Une avancée certaine qui pourra néanmoins engendrer une bonne dose de stress. Car, pour commencer un traitement, encore faut-il connaître la taille et les caractéristiques de la tumeur. Or, il se peut qu’il existe un délai, plus ou moins long, entre le moment où le cancer est détecté dans le sang et celui où il est visible par les techniques d’imagerie et opérable. Pour trois des patients atteints de BPCO chez qui la prise de sang avait détecté un cancer, il a fallu attendre quatre ans avant de visualiser la tumeur grâce au scanner. En pratique, ce genre de test débouchera sans doute sur un suivi rapproché. Or, la répétition de scanners ou de radiographies n’est pas sans conséquence sur la santé. Sans compter les radiations émises, ils peuvent aussi générer un risque de surdiagnostic.
« Il se peut que le système immunitaire soit capable d’éliminer les cellules tumorales circulantes ainsi qu’un cancer naissant, reconnaît le Pr Paterlini-Bréchot.
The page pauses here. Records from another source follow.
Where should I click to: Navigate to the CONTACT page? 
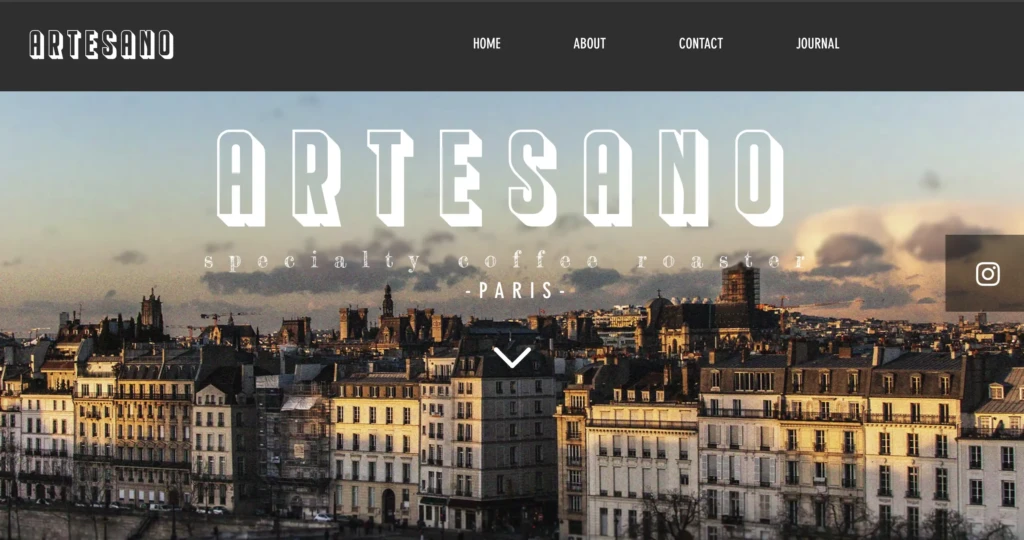pos(701,44)
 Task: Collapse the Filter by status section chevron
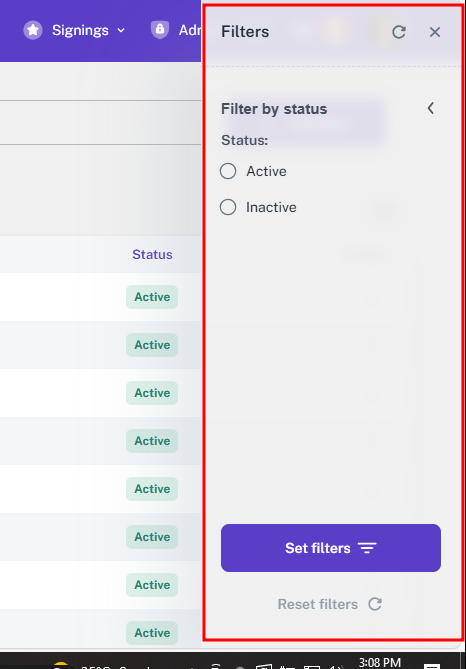click(431, 108)
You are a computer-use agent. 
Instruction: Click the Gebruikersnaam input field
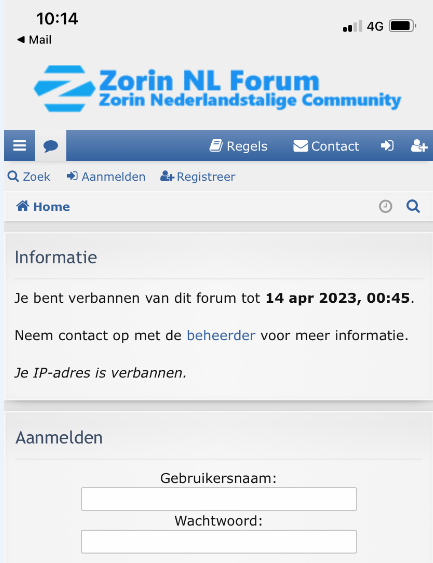219,499
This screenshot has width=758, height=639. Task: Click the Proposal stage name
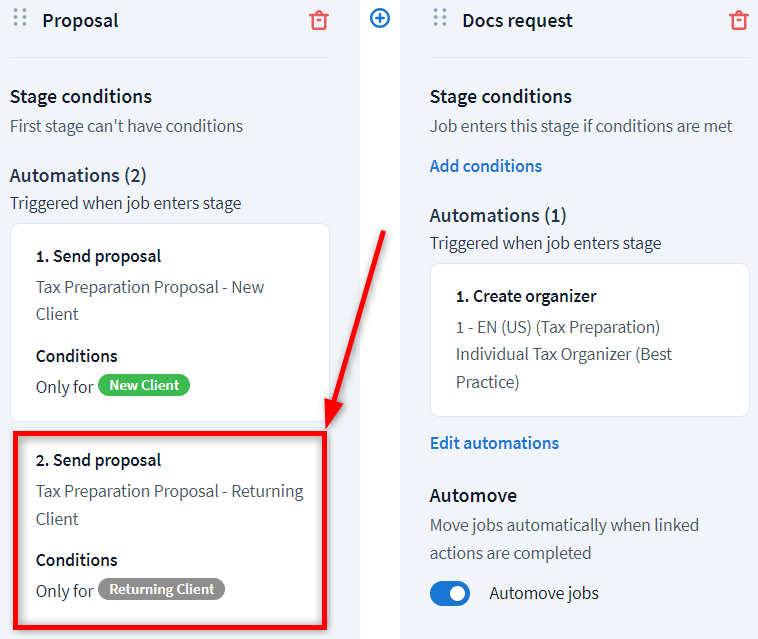[x=80, y=21]
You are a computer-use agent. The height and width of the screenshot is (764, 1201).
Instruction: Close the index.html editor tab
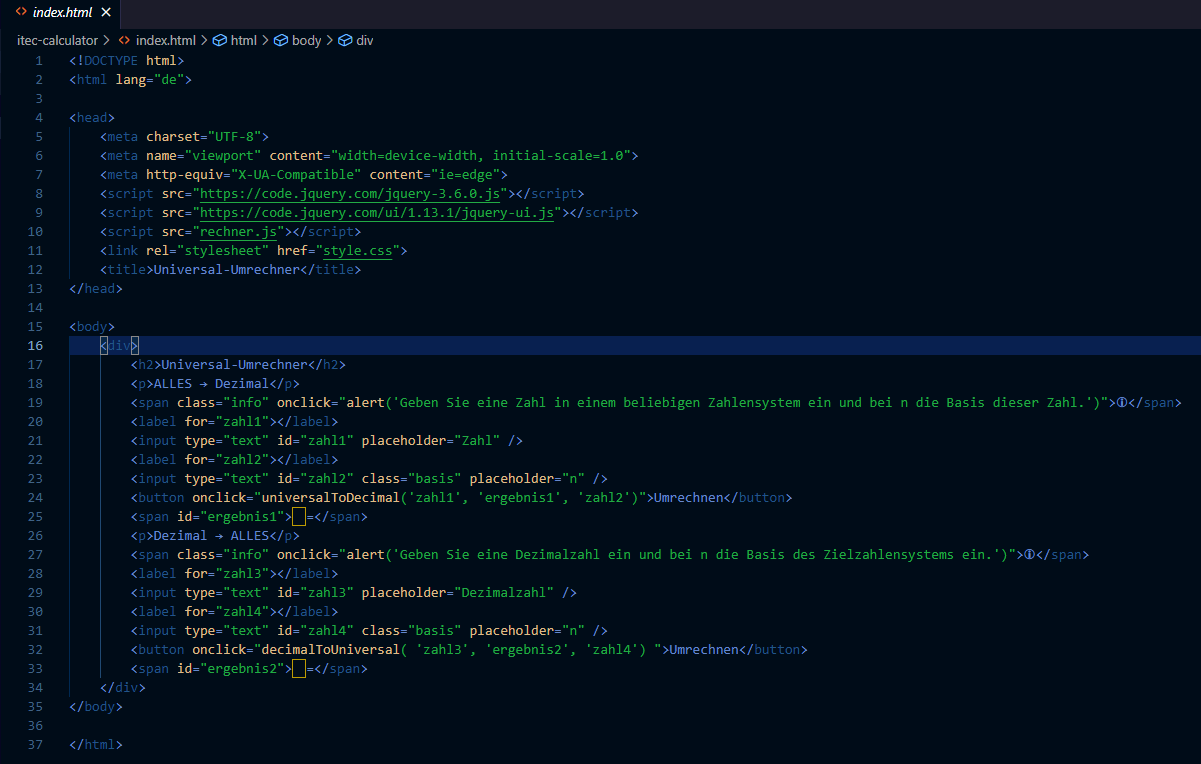coord(106,12)
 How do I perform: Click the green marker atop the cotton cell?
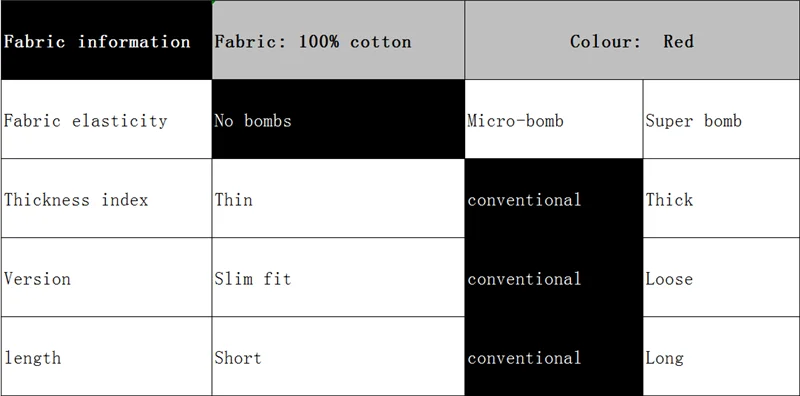coord(214,2)
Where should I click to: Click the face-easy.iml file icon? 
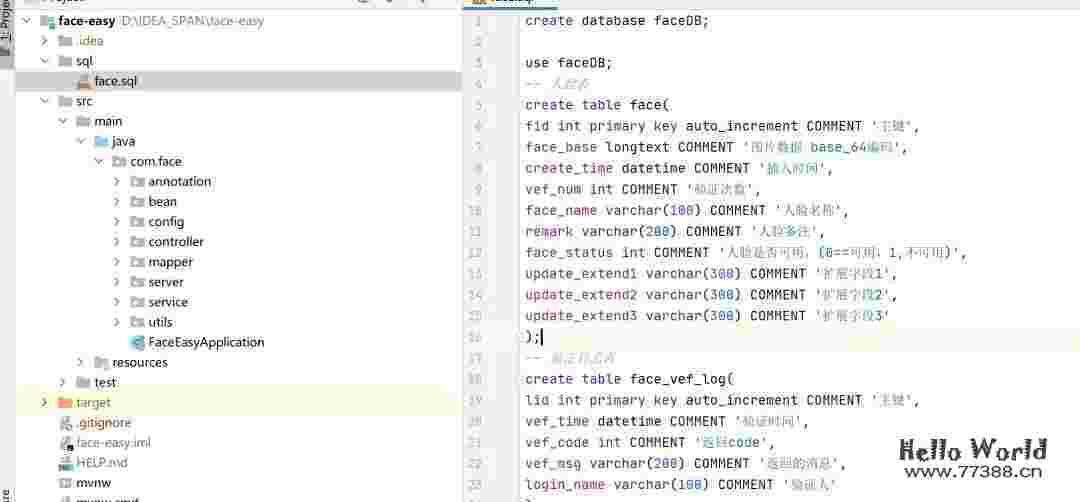(x=65, y=443)
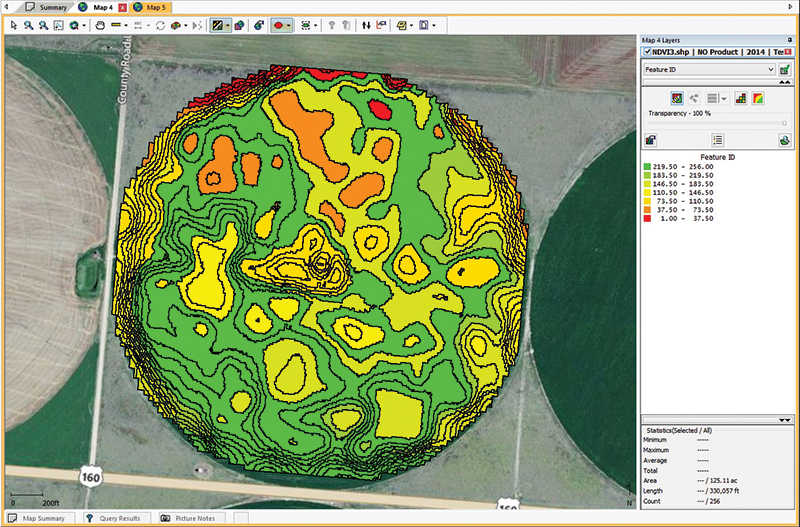Toggle the NDVI3.shp layer checkbox
The width and height of the screenshot is (800, 527).
tap(648, 51)
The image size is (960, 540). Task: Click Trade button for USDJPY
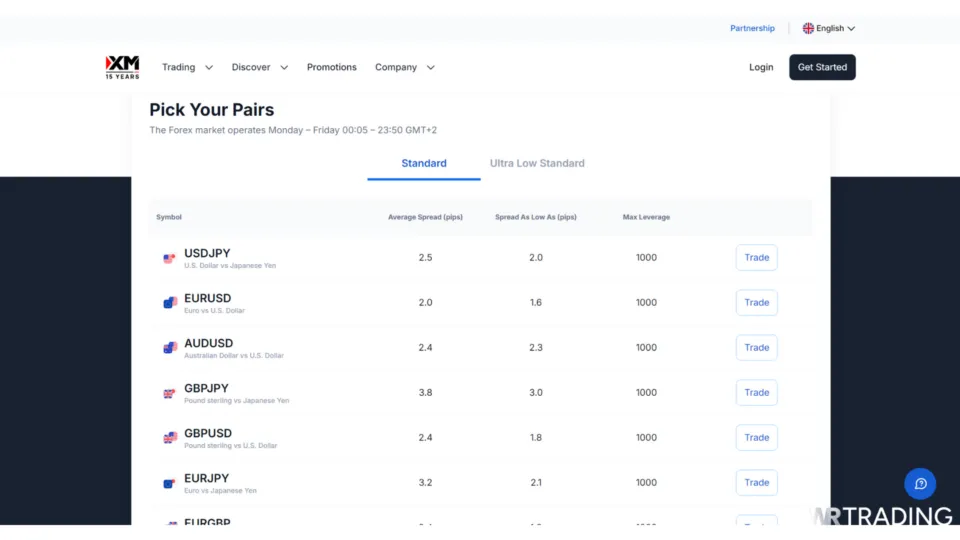coord(756,258)
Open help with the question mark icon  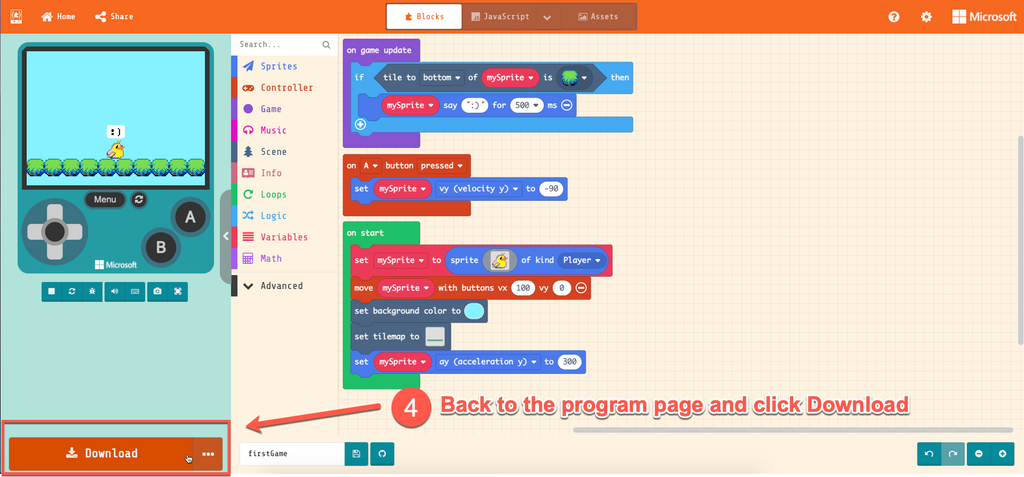click(x=894, y=17)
Cette possibilité demande à être vérifiée par de nouvelles études. » Ces tests pourraient ainsi détecter de petites tumeurs qui n’auraient pas évolué et n’auraient jamais causé de problème, comme c’est parfois le cas pour le cancer de la prostate. Il reste donc encore à relever d’importants défis avant que ces tests passent du domaine de la recherche à celui de la clinique.
▶ Des cellules se décrochent de la tumeur et circulent dans les vaisseaux sanguins.
▶ De l’ADN, matériel génétique est utilisé pour identifier les cellules cancéreuses (ADN tumoral).
▶ Certaines protéines indiquent qu’une personne peut avoir un cancer.